Kerndoelen kunstzinnige oriëntatie. 54 De leerlingen leren beelden, taal, muziek, spel en beweging te gebruiken om er gevoelens en ervaringen mee uit te drukken en om er mee te communiceren. 55 De leerlingen leren op eigen werk en dat van anderen te reflecteren. 56 De leerlingen verwerven enige kennis over en krijgen waardering voor aspecten van cultureel erfgoed.
59
product: SchoolOntwikkelingsProject 2010/2011
Bewegingsonderwijs
Karakteristiek Kinderen bewegen veel en graag. Dat zien we bijvoorbeeld op het schoolplein tijdens het buitenspelen van de kleuters. Het behouden van die actieve leefstijl is een belangrijke doelstelling van dit leergebied. Om dat doel te bereiken leren kinderen in het bewegingsonderwijs deelnemen aan een breed scala van bewegingsactiviteiten, zodat ze een ruim ‘bewegingsrepertoire’ opbouwen. Dat repertoire bevat motorische aspecten, maar ook sociale vaardigheden. Leerlingen leren de hoofdbeginselen van de belangrijkste bewegings- en spelvormen ervaren in aansprekende bewegingssituaties. Het gaat daarbij om bewegingsvormen als balanceren, springen, klimmen, schommelen, duikelen, hardlopen en bewegen op muziek. En om spelvormen als tikspelen, doelspelen, spelactiviteiten waarbij het gaat om mikken en jongleren en stoeispelen. Vanuit dit aanbod zullen kinderen zich ook kunnen oriënteren op de buitenschoolse bewegings- en sportcultuur en de meer seizoengebonden bewegingsactiviteiten.
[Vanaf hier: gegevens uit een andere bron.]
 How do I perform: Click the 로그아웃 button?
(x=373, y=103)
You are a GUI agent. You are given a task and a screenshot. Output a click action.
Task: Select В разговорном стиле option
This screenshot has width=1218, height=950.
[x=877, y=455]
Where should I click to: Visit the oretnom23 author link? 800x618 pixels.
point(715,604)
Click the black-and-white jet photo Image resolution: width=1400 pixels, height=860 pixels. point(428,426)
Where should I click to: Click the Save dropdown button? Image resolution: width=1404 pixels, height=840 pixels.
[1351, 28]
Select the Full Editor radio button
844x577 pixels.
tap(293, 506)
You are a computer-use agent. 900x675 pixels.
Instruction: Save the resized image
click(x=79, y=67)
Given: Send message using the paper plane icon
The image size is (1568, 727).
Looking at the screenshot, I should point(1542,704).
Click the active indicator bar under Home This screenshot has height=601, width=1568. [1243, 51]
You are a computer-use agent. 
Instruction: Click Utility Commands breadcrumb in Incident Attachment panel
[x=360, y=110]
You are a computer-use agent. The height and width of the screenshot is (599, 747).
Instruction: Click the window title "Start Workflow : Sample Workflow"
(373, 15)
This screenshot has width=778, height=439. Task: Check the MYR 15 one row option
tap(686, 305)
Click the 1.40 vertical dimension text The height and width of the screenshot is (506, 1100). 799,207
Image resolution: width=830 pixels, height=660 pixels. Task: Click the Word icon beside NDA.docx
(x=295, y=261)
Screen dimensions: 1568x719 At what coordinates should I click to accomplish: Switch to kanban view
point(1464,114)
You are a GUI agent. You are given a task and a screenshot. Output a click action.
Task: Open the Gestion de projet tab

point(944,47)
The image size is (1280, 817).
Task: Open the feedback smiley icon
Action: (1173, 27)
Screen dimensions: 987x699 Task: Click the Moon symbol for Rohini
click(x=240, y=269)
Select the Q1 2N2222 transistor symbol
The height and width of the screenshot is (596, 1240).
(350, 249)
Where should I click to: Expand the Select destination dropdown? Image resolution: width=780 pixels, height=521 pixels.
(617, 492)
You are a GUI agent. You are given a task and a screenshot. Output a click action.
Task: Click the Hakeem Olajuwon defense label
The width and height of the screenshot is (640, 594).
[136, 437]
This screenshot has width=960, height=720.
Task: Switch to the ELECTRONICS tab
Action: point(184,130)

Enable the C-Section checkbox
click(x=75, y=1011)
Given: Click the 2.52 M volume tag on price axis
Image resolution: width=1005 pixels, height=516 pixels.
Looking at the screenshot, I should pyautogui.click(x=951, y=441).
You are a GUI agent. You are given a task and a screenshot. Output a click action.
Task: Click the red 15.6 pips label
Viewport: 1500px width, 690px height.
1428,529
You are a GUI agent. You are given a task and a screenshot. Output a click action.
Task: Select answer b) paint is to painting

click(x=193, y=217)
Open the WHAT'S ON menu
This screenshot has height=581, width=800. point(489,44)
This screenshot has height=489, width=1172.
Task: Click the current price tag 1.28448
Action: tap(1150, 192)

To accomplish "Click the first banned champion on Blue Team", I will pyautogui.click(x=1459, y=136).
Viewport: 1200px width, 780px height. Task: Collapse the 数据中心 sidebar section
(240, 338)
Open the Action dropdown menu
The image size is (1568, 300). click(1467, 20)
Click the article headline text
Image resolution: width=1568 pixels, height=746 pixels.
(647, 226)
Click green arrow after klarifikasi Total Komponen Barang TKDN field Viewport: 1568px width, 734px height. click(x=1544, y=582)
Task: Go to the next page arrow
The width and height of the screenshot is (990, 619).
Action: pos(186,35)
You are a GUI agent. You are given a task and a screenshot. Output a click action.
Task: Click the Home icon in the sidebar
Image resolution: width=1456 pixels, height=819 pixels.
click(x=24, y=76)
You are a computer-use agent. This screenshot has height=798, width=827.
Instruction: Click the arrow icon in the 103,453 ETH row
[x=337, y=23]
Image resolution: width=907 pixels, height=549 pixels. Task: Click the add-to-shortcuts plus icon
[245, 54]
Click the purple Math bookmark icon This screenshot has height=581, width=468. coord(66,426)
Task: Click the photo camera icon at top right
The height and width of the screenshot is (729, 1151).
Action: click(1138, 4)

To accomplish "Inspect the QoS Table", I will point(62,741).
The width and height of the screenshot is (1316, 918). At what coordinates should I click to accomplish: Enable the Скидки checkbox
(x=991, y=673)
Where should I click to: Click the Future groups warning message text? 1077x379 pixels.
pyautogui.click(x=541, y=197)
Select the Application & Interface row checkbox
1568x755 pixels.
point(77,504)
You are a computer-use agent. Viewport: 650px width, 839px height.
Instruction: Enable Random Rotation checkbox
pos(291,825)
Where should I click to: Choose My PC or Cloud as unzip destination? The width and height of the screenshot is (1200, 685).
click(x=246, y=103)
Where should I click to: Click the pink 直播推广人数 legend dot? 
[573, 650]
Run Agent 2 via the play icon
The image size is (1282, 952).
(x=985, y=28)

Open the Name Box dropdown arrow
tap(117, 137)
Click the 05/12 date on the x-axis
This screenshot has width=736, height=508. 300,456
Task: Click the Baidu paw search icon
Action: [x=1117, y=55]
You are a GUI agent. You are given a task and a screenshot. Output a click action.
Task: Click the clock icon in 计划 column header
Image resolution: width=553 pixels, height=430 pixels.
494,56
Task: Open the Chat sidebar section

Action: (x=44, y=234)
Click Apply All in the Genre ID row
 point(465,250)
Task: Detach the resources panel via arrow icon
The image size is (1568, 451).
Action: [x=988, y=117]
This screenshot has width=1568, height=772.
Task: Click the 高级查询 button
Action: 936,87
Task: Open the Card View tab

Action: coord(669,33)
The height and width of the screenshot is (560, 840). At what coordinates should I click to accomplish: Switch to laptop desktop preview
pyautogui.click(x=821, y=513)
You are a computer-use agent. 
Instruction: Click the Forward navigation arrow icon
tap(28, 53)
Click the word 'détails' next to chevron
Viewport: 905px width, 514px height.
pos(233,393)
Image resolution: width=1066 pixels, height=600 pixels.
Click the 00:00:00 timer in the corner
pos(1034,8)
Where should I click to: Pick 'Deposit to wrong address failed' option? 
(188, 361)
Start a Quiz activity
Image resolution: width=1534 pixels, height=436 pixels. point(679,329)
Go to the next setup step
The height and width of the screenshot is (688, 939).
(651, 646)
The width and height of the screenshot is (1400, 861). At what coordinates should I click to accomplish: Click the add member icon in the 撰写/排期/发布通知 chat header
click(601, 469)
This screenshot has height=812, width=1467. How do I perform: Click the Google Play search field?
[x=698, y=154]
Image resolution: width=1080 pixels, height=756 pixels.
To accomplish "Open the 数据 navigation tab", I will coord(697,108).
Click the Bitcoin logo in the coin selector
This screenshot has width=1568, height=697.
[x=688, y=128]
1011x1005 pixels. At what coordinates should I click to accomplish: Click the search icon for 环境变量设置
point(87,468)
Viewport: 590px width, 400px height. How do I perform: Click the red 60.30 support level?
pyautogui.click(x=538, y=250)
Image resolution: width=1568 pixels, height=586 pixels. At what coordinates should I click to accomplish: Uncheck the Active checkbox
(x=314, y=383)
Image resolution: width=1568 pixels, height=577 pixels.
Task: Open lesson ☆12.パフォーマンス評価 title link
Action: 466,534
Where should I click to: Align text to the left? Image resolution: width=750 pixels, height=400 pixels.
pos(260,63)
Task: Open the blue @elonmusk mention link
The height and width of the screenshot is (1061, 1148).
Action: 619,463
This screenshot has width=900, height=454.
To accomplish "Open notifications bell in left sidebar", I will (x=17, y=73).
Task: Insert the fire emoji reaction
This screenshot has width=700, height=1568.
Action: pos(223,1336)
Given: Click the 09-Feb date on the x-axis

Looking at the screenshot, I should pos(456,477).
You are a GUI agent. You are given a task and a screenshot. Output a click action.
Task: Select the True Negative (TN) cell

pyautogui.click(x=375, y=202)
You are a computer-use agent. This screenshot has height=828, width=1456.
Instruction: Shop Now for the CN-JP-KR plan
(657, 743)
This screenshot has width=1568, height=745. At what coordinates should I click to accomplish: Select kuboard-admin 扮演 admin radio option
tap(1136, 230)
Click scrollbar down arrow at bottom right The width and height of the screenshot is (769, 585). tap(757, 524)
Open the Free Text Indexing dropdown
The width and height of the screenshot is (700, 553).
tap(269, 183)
De meeste bewegings- en sportactiviteiten worden gezamenlijk ondernomen en dus is het nodig om te leren afspreken wat de regels zijn, hoe die na te leven en wie welke rol speelt. Verder hoort daarbij elkaar helpen, op veiligheid letten, elkaars mogelijkheden respecteren en eigen mogelijkheden verkennen. Het is eigen aan ‘bewegen’ dat er plezier aan te beleven valt. Dat plezier is van groot belang voor een blijvende deelname aan bewegingsactiviteiten.
Kerndoelen Bewegingsonderwijs
57 De leerlingen leren op een verantwoorde manier deelnemen aan de omringende bewegingscultuur en leren de hoofdbeginselen van de belangrijkste bewegings- en spelvormen ervaren en uitvoeren. 58 De leerlingen leren samen met anderen op een respectvolle manier aan bewegingsactiviteiten deelnemen, afspraken maken over het reguleren daarvan, de eigen bewegingsmogelijkheden inschatten en daarmee bij activiteiten rekening houden.